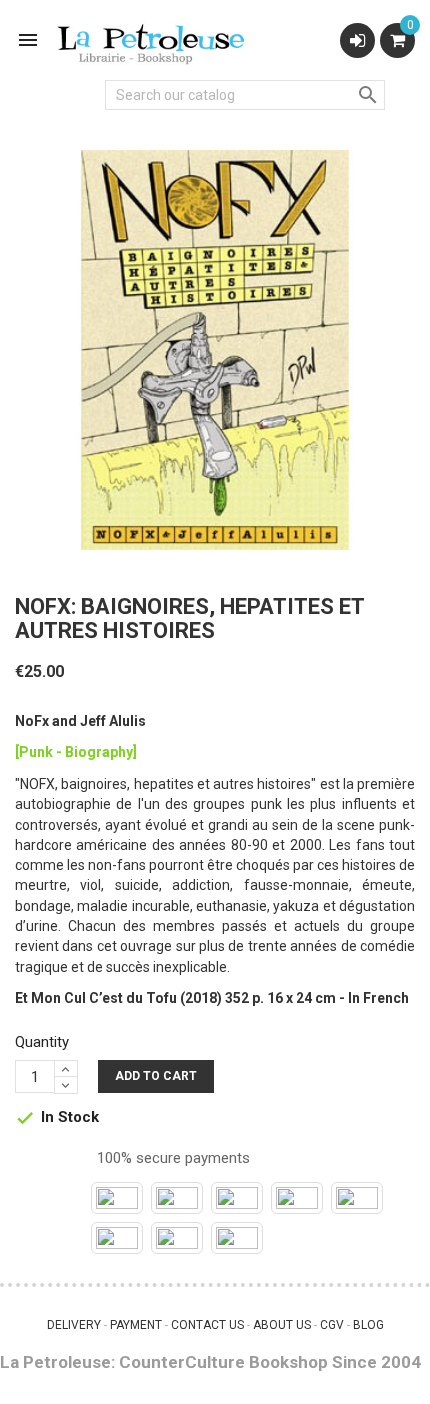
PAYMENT (136, 1325)
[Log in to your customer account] (357, 40)
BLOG (368, 1325)
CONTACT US (207, 1325)
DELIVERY (74, 1325)
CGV (332, 1325)
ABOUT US (282, 1325)
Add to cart (156, 1076)
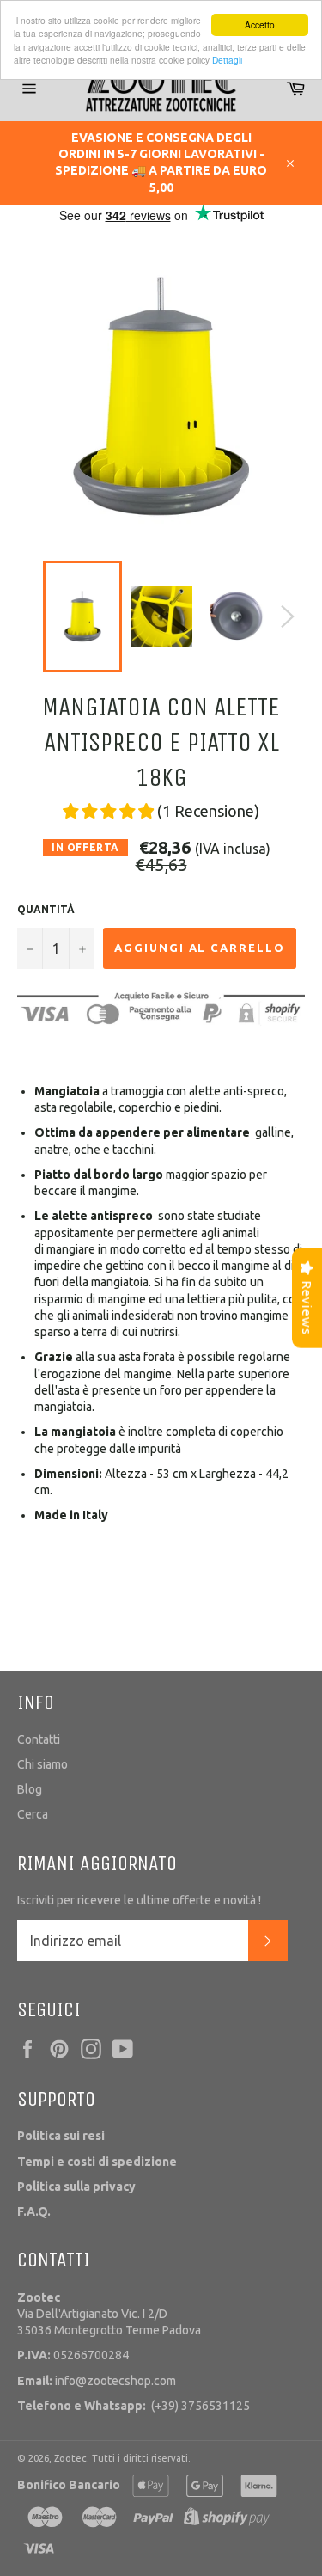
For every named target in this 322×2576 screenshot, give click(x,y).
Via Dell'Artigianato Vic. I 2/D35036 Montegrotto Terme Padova (109, 2314)
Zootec (70, 2458)
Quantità (46, 909)
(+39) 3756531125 (133, 2406)
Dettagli (227, 59)
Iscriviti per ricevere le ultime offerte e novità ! (139, 1900)
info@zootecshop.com (96, 2381)
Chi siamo (42, 1764)
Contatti (38, 1739)
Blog (29, 1789)
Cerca (32, 1814)
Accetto (260, 24)
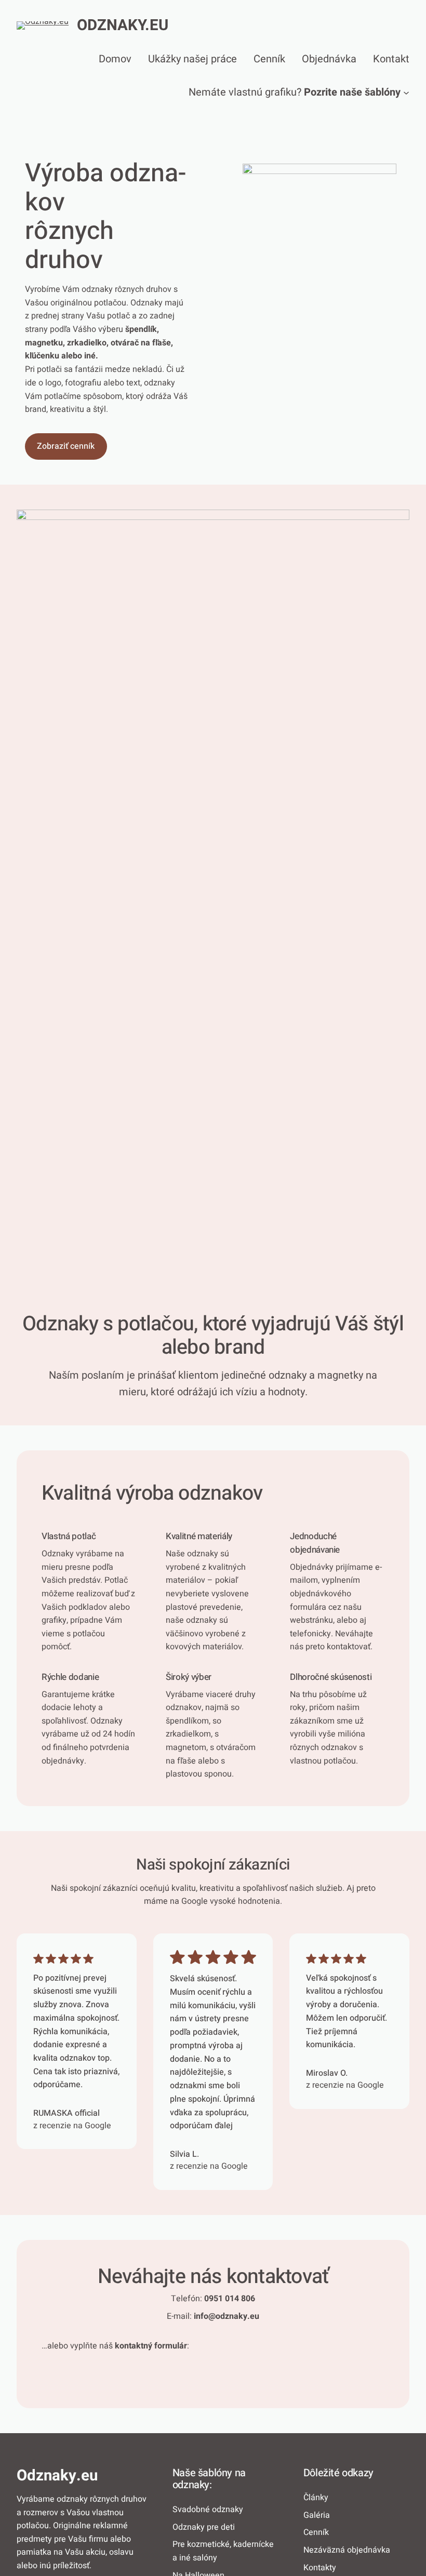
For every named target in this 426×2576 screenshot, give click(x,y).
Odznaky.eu (122, 25)
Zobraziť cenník (66, 446)
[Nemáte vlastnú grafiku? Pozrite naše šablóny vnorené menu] (406, 92)
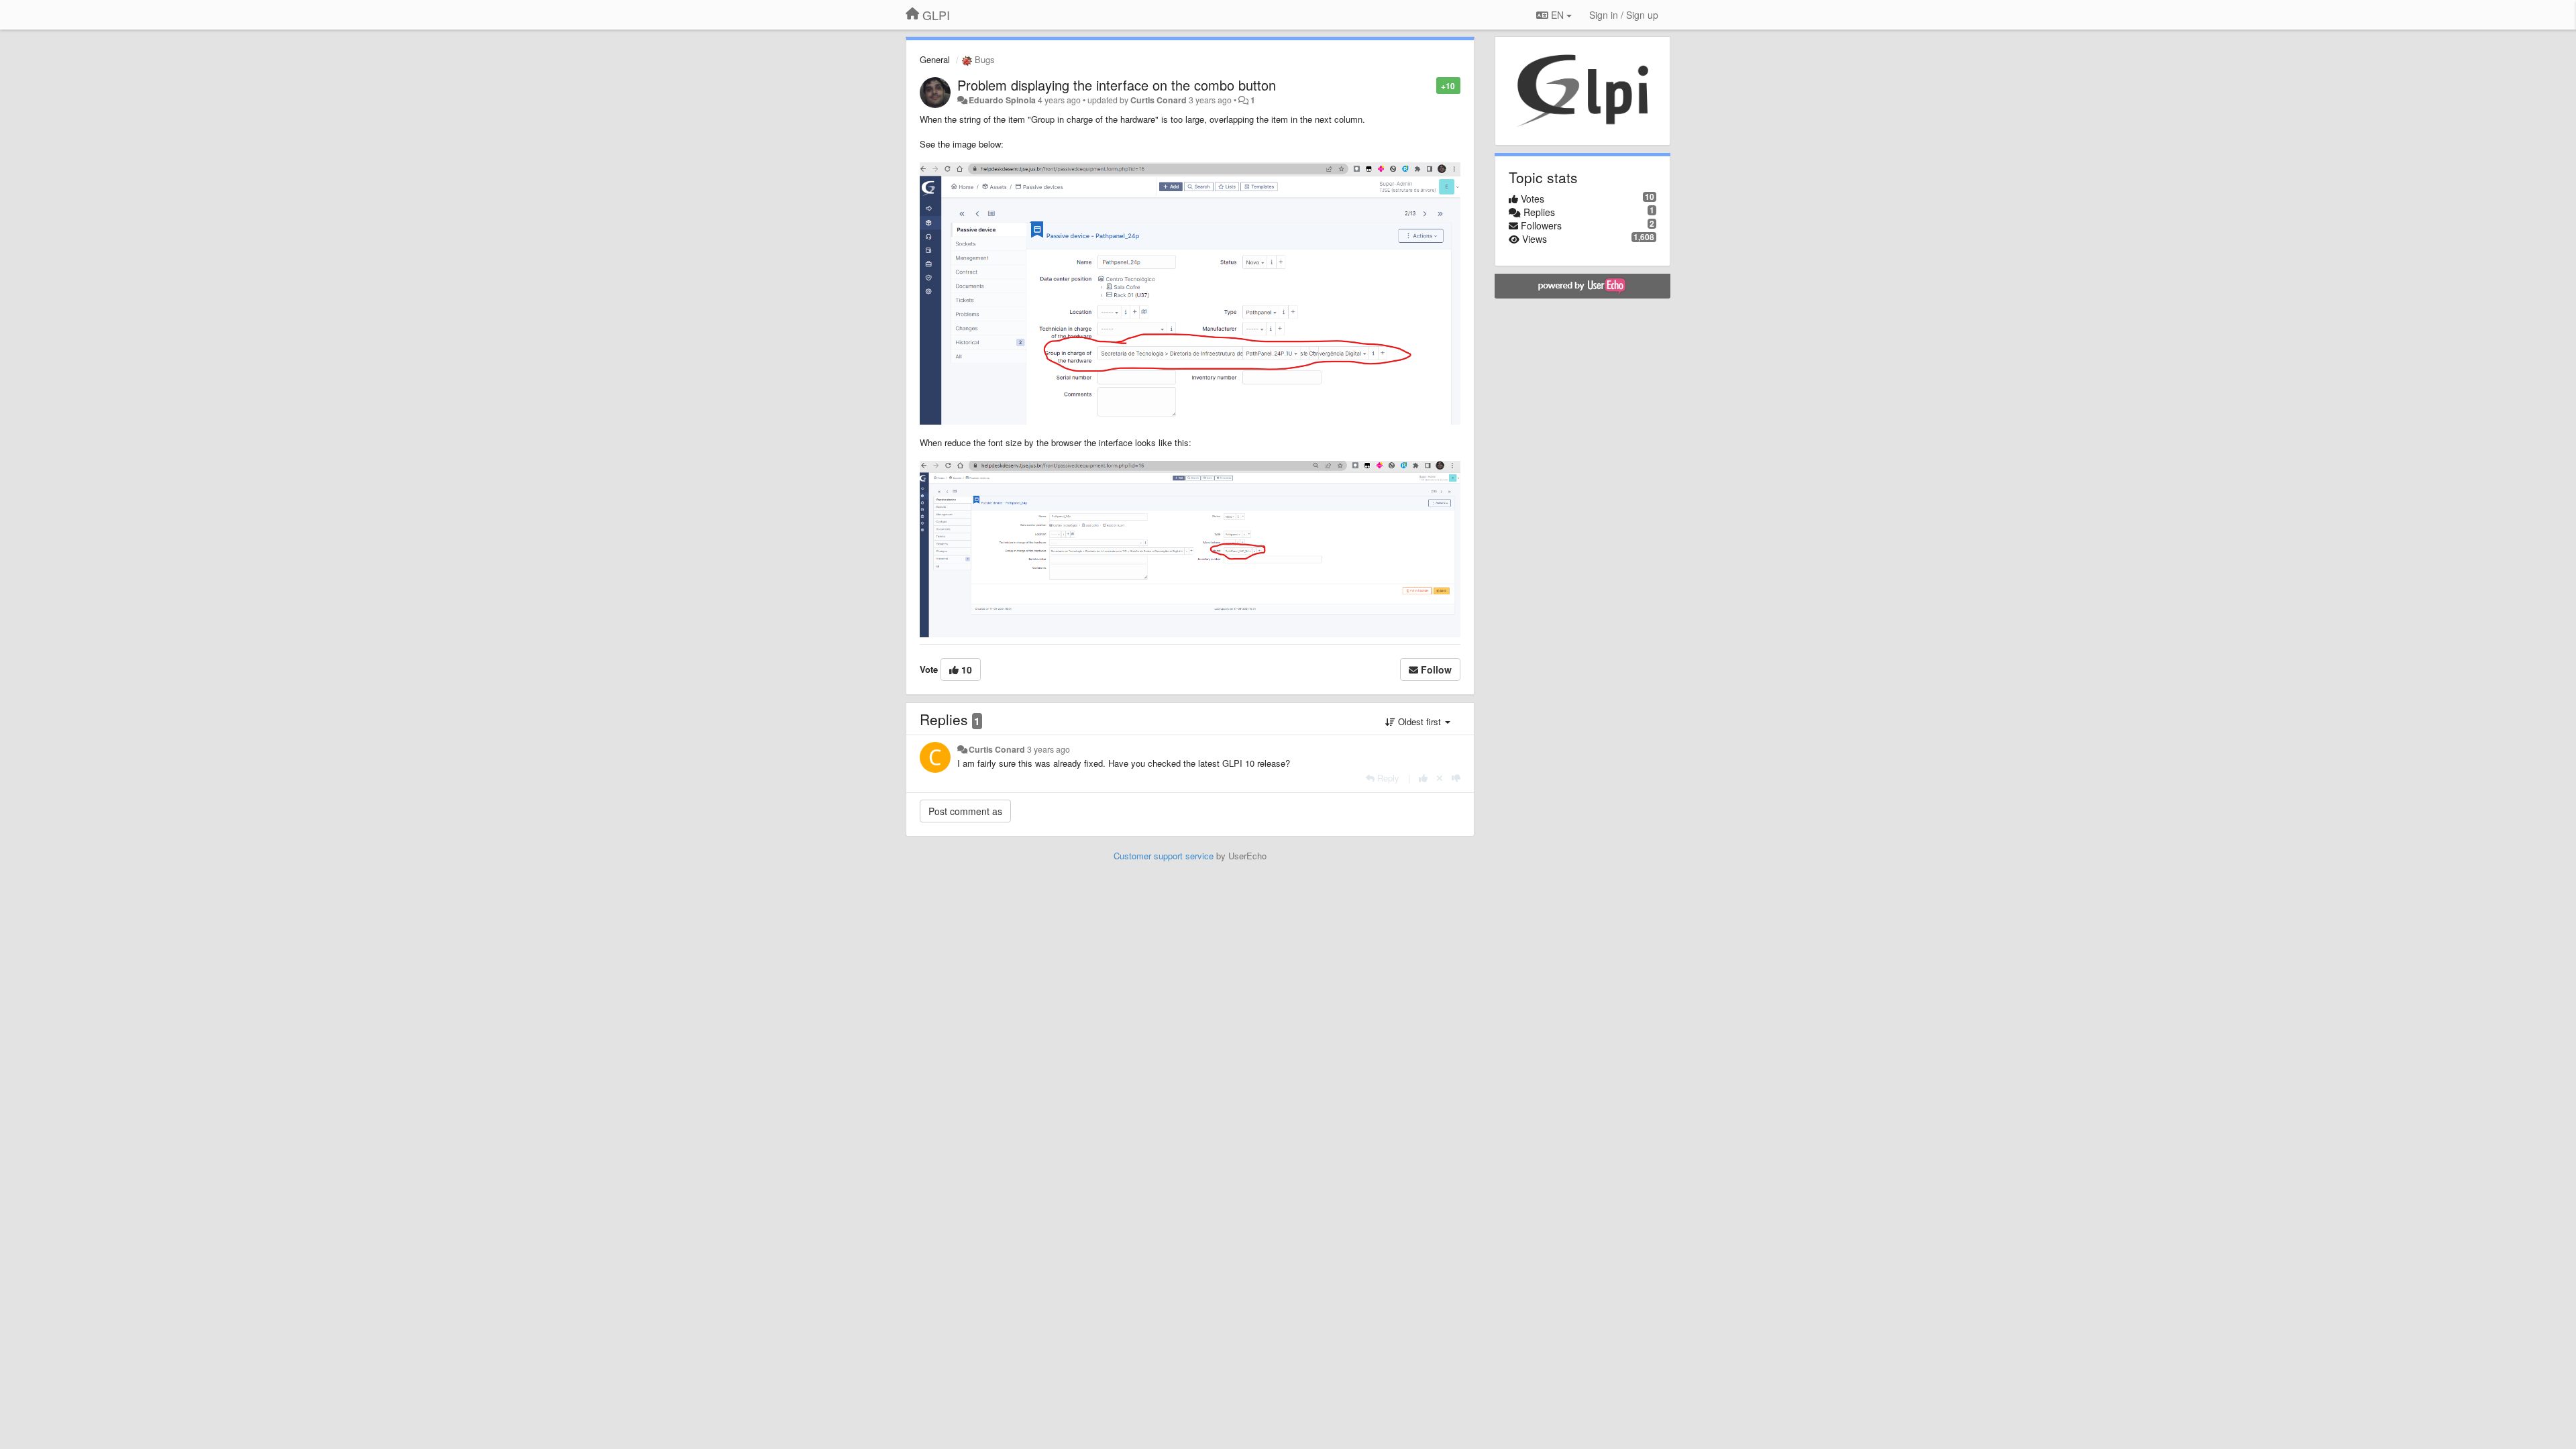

§ YOUR OBJECTIVE
Every line of the material that includes the word "this" needs to be copied.

§ EXERCISE RESPONSE
For every named target in this 322×2576 screenshot, give click(x,y).
For every named target in this 426×2576 screenshot, give click(x,y).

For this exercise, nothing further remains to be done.